On May 25, New York-based Memorial Sloan Kettering’s artificial intelligence (AI) spinout announced a new collaboration with Quest Diagnostics to build a suite of AI-driven pathology tests aimed at improving and expediting cancer diagnoses and other diseases that rely on pathological assessment.
The collaboration pairs Paige’s proprietary leading machine learning capabilities to analyze pathology diagnostic data arising from Quest and its AmeriPath and Dermpath businesses to uncover novel biomarkers of cancer and other diseases. Initially, the collaboration will start with the diagnosis of solid tumors- including cancers of the prostate, breast, colon, and lung. Eventually, the companies plan to expand to other diseases that typically fall under the purview of pathologists and their microscopes.
In theory, AI can make cancer diagnoses faster and cheaper, changing the paradigm of image analysis. However, the technology is only beginning to get established outside of research settings. AI can identify known patterns in tissues that characterize disease as well as identify new biomarkers, including those that are not necessarily detected by the naked eye.
Since AI systems improve with exposure to new data, the data from Quest’s deep subspecialized expertise is poised to enhance Paige’s efforts to discern new insights that may improve cancer diagnosis and patient care.
While the exact terms are not revealed, the duo has sketched their revenue sharing and commercial milestones. That includes using resulting software products in Quest’s pathology operations, licensing, and marketing to accelerate biomarker discovery, drug research, and companion diagnostics, pending regulatory approvals.
Kristie Dolan, General Manager, Oncology franchise at Quest, said the goal is to build a suite of products that “make precision medicine clinically accessible, actionable and economical.”
Paige – A Pioneer in AI-Powered Pathology
In 2019, Paige was the first company to receive an FDA breakthrough status for AI-powered pathology, with programs built on millions of tumor slides. Later that year, it signed a revolutionary deal with Dutch electronics conglomerate Royal Philips to create AI applications for pathology laboratories.

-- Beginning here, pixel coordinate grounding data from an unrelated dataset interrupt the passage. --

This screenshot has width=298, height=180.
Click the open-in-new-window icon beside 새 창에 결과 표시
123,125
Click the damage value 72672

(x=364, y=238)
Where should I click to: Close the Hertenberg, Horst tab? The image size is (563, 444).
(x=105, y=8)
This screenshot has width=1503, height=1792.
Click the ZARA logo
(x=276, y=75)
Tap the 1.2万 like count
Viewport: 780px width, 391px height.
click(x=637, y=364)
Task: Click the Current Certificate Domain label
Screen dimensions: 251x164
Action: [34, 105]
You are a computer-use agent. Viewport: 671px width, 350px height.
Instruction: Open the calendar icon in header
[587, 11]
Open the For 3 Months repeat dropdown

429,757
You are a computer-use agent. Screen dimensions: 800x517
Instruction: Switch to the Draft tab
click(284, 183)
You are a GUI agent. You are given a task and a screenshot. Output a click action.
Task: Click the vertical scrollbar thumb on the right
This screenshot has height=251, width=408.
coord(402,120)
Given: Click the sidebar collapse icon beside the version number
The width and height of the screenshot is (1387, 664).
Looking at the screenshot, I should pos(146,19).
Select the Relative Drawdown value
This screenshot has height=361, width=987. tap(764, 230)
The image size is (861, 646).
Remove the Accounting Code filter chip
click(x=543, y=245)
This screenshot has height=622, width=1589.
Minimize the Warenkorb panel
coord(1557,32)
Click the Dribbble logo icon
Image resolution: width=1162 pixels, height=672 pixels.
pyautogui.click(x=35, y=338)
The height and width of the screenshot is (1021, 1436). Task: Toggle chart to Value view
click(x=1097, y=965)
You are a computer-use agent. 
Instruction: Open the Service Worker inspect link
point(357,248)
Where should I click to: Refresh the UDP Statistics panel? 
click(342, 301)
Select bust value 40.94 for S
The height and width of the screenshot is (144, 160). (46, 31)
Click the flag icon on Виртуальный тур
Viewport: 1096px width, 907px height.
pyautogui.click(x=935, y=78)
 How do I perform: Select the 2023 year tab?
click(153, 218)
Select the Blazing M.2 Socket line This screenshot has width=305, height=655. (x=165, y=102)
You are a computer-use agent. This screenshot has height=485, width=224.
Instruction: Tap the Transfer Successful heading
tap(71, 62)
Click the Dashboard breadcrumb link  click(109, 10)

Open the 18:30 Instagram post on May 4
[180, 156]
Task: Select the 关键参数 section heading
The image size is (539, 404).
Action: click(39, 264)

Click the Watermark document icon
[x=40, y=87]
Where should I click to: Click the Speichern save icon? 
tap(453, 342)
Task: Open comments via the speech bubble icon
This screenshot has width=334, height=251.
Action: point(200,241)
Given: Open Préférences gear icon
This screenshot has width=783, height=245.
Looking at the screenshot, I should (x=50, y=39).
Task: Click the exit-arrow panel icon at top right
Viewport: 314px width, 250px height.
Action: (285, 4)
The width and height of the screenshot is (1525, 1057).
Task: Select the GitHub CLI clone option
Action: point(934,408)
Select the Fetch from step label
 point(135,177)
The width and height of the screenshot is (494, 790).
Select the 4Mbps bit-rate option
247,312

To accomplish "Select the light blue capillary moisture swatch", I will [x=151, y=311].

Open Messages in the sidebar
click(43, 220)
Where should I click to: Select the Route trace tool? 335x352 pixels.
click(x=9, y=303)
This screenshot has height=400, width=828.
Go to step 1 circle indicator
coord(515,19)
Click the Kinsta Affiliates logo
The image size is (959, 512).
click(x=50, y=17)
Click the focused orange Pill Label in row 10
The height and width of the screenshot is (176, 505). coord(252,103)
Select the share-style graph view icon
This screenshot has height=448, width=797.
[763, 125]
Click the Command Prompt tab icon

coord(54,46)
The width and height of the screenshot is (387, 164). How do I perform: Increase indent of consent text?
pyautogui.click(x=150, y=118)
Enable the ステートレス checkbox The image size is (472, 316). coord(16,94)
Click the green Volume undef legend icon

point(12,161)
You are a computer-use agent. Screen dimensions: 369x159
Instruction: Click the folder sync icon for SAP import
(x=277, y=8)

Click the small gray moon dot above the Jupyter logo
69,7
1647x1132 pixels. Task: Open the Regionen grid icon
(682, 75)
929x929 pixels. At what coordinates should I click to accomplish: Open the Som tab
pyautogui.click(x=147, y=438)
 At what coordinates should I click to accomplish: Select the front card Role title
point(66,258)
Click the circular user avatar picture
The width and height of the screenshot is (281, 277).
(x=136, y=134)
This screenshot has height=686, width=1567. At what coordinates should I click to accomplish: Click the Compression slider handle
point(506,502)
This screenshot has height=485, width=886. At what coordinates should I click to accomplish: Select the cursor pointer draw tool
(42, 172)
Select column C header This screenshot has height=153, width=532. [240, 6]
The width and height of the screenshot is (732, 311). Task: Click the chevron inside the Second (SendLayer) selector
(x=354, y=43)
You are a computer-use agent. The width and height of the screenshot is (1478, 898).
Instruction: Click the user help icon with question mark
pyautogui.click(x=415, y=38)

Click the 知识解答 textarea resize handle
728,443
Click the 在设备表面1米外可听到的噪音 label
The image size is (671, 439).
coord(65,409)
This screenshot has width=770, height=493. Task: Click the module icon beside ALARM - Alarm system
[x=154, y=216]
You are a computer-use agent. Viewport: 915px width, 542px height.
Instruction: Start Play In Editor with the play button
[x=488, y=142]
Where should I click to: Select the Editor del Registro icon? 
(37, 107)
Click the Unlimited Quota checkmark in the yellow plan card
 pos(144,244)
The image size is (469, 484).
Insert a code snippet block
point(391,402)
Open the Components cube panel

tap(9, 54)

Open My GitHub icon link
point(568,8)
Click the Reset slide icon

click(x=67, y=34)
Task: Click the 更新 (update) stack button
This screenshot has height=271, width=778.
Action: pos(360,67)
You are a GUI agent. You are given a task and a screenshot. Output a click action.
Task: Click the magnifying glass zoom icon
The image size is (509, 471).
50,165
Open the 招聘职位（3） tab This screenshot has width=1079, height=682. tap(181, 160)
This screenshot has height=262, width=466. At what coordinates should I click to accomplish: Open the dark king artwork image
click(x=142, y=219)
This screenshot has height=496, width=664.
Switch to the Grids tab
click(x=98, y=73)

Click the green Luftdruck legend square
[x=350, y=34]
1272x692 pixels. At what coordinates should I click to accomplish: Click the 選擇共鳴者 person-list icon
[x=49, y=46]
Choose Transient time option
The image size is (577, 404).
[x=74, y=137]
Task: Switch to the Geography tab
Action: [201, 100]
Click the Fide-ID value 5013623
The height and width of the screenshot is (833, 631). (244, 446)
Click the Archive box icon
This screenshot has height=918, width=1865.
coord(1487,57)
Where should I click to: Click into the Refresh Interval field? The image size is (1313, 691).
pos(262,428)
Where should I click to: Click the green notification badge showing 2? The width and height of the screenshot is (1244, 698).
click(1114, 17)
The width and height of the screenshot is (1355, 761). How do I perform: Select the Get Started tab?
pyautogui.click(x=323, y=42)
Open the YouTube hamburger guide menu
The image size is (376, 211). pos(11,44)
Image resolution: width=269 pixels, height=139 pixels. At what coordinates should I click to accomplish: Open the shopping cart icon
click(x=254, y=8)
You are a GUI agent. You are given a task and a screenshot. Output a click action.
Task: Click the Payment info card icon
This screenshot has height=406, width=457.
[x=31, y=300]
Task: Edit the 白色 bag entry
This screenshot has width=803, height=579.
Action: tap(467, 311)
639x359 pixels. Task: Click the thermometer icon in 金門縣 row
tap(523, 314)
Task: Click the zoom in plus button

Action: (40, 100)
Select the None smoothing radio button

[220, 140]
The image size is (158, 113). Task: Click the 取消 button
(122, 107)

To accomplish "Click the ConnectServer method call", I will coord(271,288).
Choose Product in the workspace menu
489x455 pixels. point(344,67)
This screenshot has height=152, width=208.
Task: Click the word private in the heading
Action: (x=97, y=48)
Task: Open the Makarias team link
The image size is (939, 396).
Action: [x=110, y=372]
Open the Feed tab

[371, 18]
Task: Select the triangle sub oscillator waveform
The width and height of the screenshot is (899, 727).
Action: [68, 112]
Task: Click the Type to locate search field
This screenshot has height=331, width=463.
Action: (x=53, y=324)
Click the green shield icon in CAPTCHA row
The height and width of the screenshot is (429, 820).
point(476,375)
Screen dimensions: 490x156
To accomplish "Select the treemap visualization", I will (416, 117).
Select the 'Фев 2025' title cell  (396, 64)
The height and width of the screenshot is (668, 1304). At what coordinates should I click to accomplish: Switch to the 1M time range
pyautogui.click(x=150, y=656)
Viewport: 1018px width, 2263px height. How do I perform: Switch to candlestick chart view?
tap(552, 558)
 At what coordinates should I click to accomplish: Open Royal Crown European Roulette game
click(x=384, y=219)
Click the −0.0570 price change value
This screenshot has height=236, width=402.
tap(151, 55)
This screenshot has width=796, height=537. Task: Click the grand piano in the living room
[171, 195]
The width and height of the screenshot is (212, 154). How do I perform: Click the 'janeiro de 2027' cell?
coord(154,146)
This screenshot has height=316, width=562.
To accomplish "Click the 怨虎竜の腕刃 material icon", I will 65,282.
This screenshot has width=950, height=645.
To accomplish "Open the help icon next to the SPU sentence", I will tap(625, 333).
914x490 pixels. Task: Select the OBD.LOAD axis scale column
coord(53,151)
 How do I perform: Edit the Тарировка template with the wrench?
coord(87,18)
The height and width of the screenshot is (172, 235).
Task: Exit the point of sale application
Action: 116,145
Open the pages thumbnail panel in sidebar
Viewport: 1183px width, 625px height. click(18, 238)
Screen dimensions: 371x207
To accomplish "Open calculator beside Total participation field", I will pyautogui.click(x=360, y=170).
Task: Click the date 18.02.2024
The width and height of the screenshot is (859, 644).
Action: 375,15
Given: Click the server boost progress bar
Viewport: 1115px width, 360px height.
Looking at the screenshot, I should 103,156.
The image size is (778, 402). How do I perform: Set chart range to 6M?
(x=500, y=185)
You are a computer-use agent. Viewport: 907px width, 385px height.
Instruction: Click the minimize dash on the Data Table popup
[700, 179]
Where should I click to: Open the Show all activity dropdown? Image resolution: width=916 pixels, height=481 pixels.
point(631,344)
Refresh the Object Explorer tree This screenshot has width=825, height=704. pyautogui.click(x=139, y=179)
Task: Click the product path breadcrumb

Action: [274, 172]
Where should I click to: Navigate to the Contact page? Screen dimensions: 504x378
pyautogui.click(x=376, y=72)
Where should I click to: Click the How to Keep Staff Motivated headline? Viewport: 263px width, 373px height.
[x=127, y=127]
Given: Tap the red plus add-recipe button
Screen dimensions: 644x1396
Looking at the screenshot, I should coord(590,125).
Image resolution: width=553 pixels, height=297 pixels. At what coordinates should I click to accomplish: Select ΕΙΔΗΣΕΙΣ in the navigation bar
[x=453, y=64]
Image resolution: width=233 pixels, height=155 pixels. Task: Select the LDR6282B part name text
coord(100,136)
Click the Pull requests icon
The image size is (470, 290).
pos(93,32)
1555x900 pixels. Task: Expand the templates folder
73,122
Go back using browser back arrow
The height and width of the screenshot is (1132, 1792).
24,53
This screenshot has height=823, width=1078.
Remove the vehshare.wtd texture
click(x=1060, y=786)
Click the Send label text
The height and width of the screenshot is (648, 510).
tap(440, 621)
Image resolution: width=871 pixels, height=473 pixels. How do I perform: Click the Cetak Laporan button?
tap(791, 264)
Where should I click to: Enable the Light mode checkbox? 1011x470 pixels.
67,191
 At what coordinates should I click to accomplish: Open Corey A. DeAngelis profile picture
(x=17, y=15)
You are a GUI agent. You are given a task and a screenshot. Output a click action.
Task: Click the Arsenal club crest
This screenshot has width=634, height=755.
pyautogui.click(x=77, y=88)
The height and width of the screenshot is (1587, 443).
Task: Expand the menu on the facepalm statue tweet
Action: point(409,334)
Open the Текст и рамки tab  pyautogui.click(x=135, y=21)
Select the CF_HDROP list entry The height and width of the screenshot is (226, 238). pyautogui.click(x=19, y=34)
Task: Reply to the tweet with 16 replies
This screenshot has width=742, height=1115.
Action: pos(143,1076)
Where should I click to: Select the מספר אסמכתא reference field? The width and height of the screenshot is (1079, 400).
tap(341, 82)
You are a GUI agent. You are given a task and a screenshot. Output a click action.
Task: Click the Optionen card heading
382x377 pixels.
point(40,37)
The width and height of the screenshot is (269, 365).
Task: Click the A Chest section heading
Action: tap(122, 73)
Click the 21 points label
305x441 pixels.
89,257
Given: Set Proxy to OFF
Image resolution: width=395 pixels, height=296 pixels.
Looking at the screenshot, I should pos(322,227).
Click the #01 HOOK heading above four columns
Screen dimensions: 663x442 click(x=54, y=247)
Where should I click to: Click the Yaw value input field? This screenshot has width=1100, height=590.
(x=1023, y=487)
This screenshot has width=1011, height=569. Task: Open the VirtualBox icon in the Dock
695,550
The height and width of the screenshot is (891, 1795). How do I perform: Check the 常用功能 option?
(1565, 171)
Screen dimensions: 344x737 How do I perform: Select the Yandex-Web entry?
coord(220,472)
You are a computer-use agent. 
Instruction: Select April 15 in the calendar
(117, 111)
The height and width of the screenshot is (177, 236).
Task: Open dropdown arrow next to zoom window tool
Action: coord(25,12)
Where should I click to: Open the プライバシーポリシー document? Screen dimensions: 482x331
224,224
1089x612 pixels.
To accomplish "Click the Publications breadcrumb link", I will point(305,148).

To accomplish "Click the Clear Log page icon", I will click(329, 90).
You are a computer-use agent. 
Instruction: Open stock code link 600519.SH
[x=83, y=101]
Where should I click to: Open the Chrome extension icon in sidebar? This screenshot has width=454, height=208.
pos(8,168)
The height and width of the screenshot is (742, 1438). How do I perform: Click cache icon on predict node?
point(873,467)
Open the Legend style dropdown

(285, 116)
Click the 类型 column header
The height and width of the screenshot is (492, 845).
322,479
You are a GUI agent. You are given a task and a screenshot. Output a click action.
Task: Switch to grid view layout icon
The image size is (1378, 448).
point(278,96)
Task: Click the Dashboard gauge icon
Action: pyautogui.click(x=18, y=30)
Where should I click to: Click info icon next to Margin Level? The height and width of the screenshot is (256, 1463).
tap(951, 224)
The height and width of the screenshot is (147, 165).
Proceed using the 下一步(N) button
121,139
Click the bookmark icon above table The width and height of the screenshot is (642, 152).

Since then, it has secured two approvals in Europe in breast and prostate cancers, and this past January, the company reeled in $100 million in a venture round led by Casdin Capital and Johnson & Johnson Innovation. Now, “given Quest’s vast footprint in the diagnostic space, this collaboration will enable us to ensure broad adoption of the clinical products and biomarkers we’re building,” Paige CEO Leo Grady said in a statement.
To make great accomplishments together, the partners plan to strike deals with biopharma companies to support biomarker discovery, drug R&D, and companion diagnostics, giving them the means to raise funds while working on getting AI-powered products to market.
Quest, meanwhile, has also partnered with GRAIL to advance the latter’s prescription-based liquid biopsy test, Galleri, that can detect genomic signs of more than 50 different cancers. With their latest partnership, Quest and Paige would be looking to advance software products to impact the real-world use of AI in cancer diagnostics.